Pakistan has not and, presumably, will not agree to conduct military operations against the Haqqani group. The US demand that Pakistan attack the Haqqanis and simultaneously deliver them to the negotiating table is contradictory. It reflects the senselessness of the ‘fight, talk and build’ US policy. It is only as part of a general cessation of hostilities in Afghanistan, that Pakistan could plausibly insist on a halt in cross-border attacks by the Haqqanis and other groups. Pakistan would probably insist that this be accompanied by a US-Afghan undertaking to stop the attacks by the Tehrik-i-Taliban Pakistan and the Baloch Liberation Army on Pakistani military and civilian targets from their safe havens in Afghanistan.

As experience has shown, delivering the Taliban to the table will not be a simple exercise for Pakistan. It is only once the Taliban and other insurgent groups are convinced that the US-Nato are committed to full withdrawal from Afghanistan that they may agree to a genuine dialogue.

A cessation of hostilities will have to precede such serious talks with the Afghan insurgency.

Contrary to US calculations, the recent US-Karzai agreement to allow the US to station troops in Afghanistan for another 10 years after 2014 will prove a serious impediment to a genuine dialogue with the Taliban and other insurgents. It implies continued US involvement in an Afghan civil war. But a smaller US force, no matter how well trained, will not accomplish what a larger force has failed to achieve in 11 years. Time will remain on the side of the Taliban. The story is likely to end in an ignominious US exit from Afghanistan.

The degree of Pakistan’s support to the Afghan peace process is likely to be directly linked to the American vision for Afghanistan after US-Nato withdrawal. This is not entirely clear at the moment.

Pakistan would have no incentive to support a regime in Kabul which continues to deny a fair share of power to the Taliban and other Pakhtun groups in Afghanistan. Nor could Pakistan support an outcome that de facto divides Afghanistan between a Pakhtun south and a (US-supported) Tajik-Uzbek-Hazara north, as some influential Americans have proposed.

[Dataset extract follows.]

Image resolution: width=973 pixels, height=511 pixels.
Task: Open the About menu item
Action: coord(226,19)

A negotiated political solution based on equitable power-sharing between the regional and ethnic groups, at the local and national levels, should be the most acceptable outcome in Afghanistan. Pakistan can work with the US-Nato and other neighbours of Afghanistan to realise this option.

The third set of issues impacting on Pakistan-US relations is strategic. In the past, the default rationale for close relations with US was economic assistance and military cooperation. This rationale is no longer operative. US economic assistance to Pakistan is to be cut back drastically, ostensibly due to America’s fiscal difficulties. For its part, Pakistan is no longer keen to obtain US defence equipment, notwithstanding mistaken presumptions ventilated in the American media. (Pakistan does want the money the US military owes it.)

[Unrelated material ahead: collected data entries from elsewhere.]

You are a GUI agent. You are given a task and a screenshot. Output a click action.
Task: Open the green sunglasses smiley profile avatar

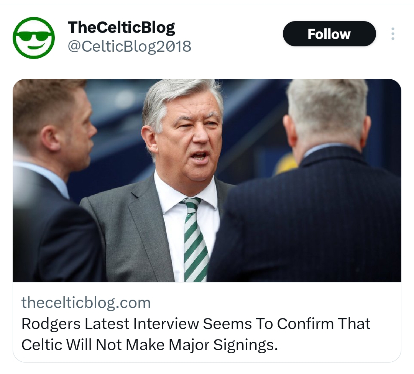33,38
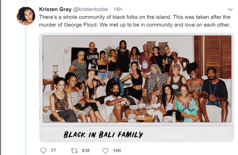This screenshot has width=238, height=155.
Task: Click the LEGEND shirt text in the photo
Action: click(x=93, y=57)
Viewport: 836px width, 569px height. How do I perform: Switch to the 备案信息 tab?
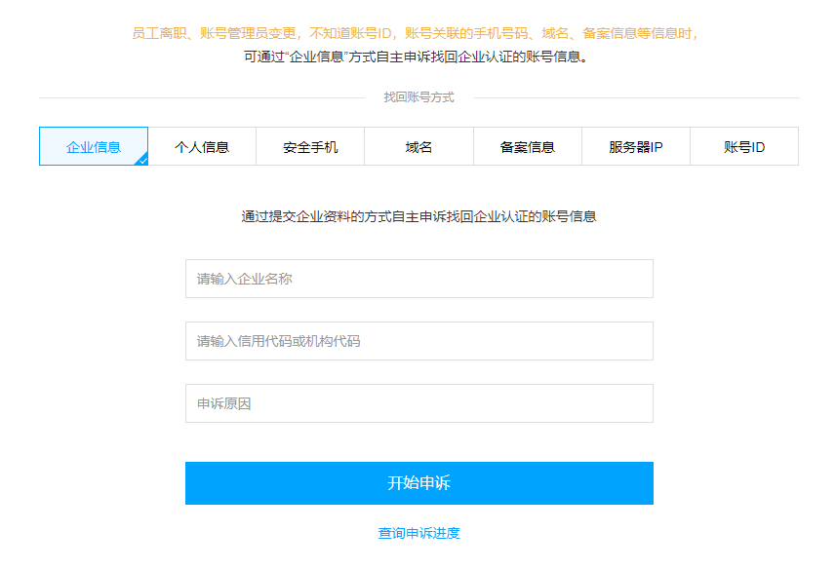528,146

Meanwhile, the strategic contradictions between Pakistan and the US have become more visible to Pakistanis, in large measure due to the events of 2011. American policymakers seek a strategic alliance with India to ‘contain’ China’s rising power in Asia. Washington has endorsed India’s ambitions for Great Power status and regional hegemony.

The US has bent over backwards to win over India, offering New Delhi civil nuclear cooperation; advanced technology access; anti-ballistic missile systems; a permanent seat on the Security Council; silence on Kashmir; a prominent role in Afghanistan, and, for good measure, access through an imaginary ‘New Silk Route’ through Afghanistan and Pakistan (!) to Central Asia. Is it possible that US leaders believe that they can co-opt Pakistan in their ‘grand strategy’ to contain China?

Unless Pakistan asserts its interests and priorities, it is likely to suffer further strategic reversals. It must ensure that the dialogues it is conducting with India and the US do not lead to negative outcomes. Pakistan’s government must craft a multifaceted external policy that responds to Pakistan’s strategic interests and priorities. Parliament’s guidelines wisely call for such diversified diplomacy.

The writer is a former Pakistan ambassador to the UN.